Have been here in Bahrain in n around CBD for 6 years and always feel good about being here, we are moving to Australia for good but will always remember our days in Bahrain.


----------



## AnnaM

Bahrain is really amazing country:
- No capital gains tax and no withholding tax.
- No personal income tax
- No tax on capital gains
- No withholding tax
- No restriction on repatriation of capital, profits or dividends
It is just great isn't it?


----------



## DebbieT11

We will likely be moving to Bahrain in a short while - these messages sound very encouraging! Especially after having read all the US Embassy messages about political demonstrations over the past months. Yikes!


----------



## AnnaM

Debbie, have you moved to Bahrain already?


----------



## Chimborazo

I'm starting work there on April 14. Looking forward!


----------



## DebbieT11

AnnaM said:


> Debbie, have you moved to Bahrain already?


AnnaM, we are still awaiting some paperwork to finalize.... but isn't that always the way it goes?? Anticipating possible 1 April date though. Have you relocated there yet? I've been reading about all the events coming up, and there's a LOT more than I'd anticipated..... sounds like we'll settle in nicely.


----------



## DebbieT11

Chimborazo said:


> I'm starting work there on April 14. Looking forward!


Hello Chimborazo!
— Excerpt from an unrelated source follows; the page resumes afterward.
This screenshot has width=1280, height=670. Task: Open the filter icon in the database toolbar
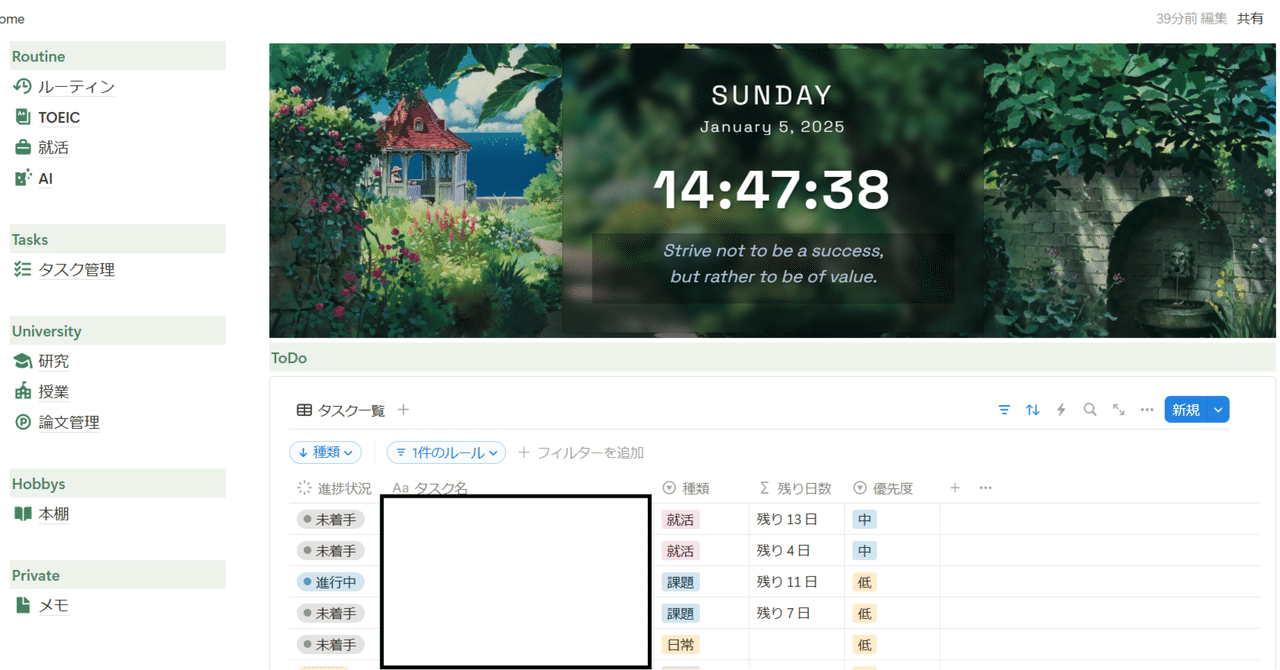pos(1004,409)
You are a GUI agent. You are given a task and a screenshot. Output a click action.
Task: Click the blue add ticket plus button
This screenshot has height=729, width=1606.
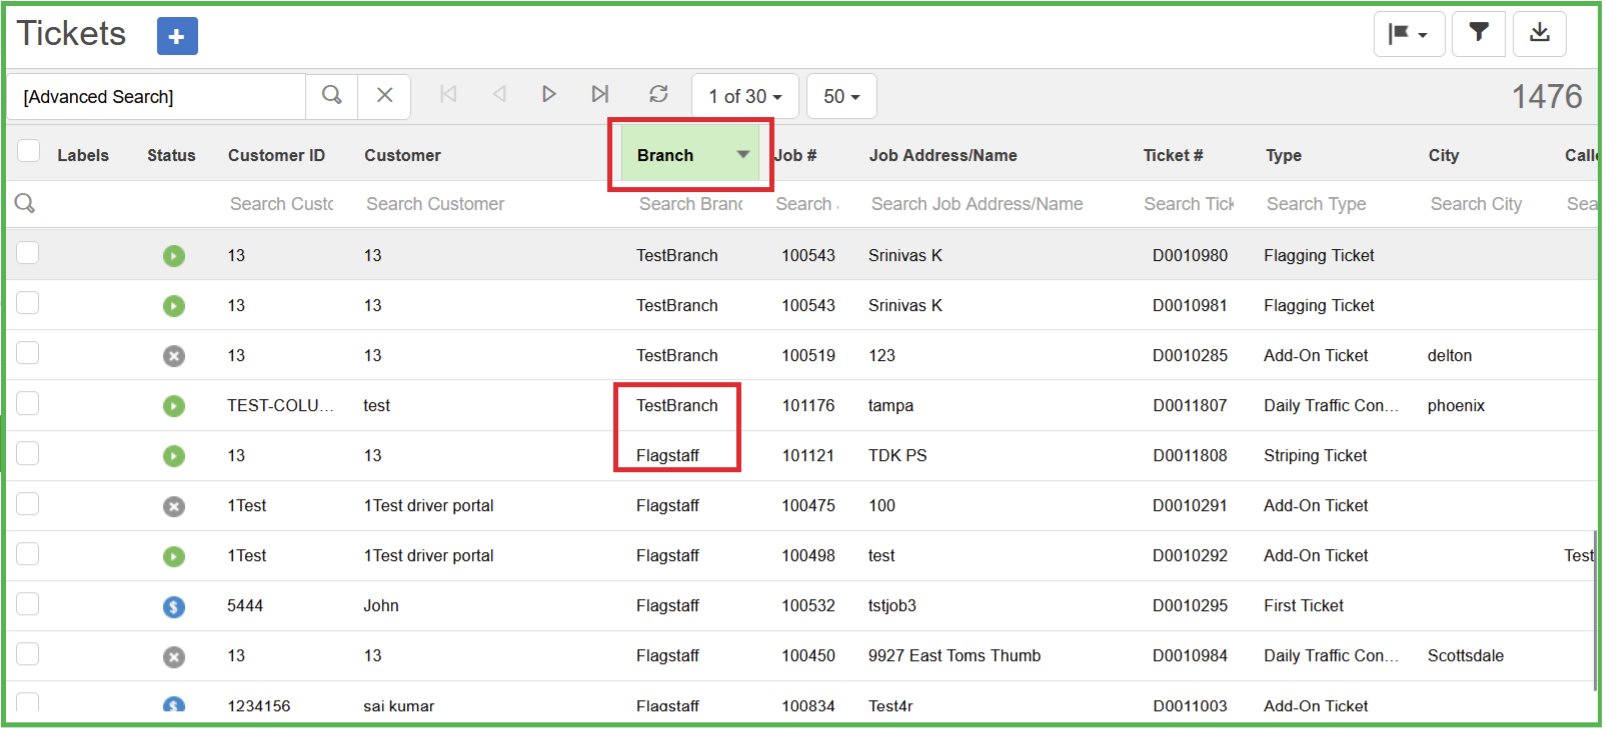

With any luck, we will arrive there shortly before you do - have you located housing yet?? 

General question - if I'm going to have something sent to me by courier, what does the address look like?? Sounds crazy, but I've not experienced the "block" numbers before, and need to get some things underway that will take a number of weeks to complete.... tell me about the postal system there, if there is one?


----------



## AnnaM

Debbie, you are right. Paperwork always takes a lot of time. No, I am not in Bahrain yet. I believe that April is a fantastic time for moving to Bahrain. Wishing you good luck! And hope to meet you sometime there


----------



## AnnaM

Debbie, political situation in Bahrain is more stable today and should not influence expatriates.


----------



## Chimborazo

Debbie, I have not located housing yet. The company is going to put me up for a bit until I find something. As for the block system, I'm a bit stumped there.


----------



## nigel222

*Bahrain*

I would have second thoughts of moving to Bahrain if i have never working or lived within any of the GCC countries,with all the unrest and corruption within every government department just remember that every expat is be low third class .Just let the British think back to over 50 years ago when there was third glass rail service and all the expats are lower then that now in Bahrain


----------



## Chimborazo

nigel222 said:


> I would have second thoughts of moving to Bahrain if i have never working or lived within any of the GCC countries,with all the unrest and corruption within every government department just remember that every expat is be low third class .Just let the British think back to over 50 years ago when there was third glass rail service and all the expats are lower then that now in Bahrain


That has not been my experience at all. I've been treated very well here by just about everyone.


----------



## JL321

nigel222 said:


> I would have second thoughts of moving to Bahrain if i have never working or lived within any of the GCC countries,with all the unrest and corruption within every government department just remember that every expat is be low third class .Just let the British think back to over 50 years ago when there was third glass rail service and all the expats are lower then that now in Bahrain


Could you please expand on this? It is quite different than what most people have to say about Bahrain. I'm curious to know what has caused you to say such things. I visited Bahrain and didn't get the sense that Expats, who are the majority of the population, were treated badly. Most people that live or have lived there seem to speak favorably of it also. I'm moving to Bahrain soon and interested in all perspectives on it though.


----------



## stewartgpr

*bahrain*

Just moved to Dubai after 10 yrs living in Bahrain , PM me if you need any information on how life is for an outgoing western expat


----------



## amrkhamis

I will move to bahrain with package ,1500 bhd , i will move with my wife and little baby 1 year,is it good package also how is life style cost ,
Thanks


----------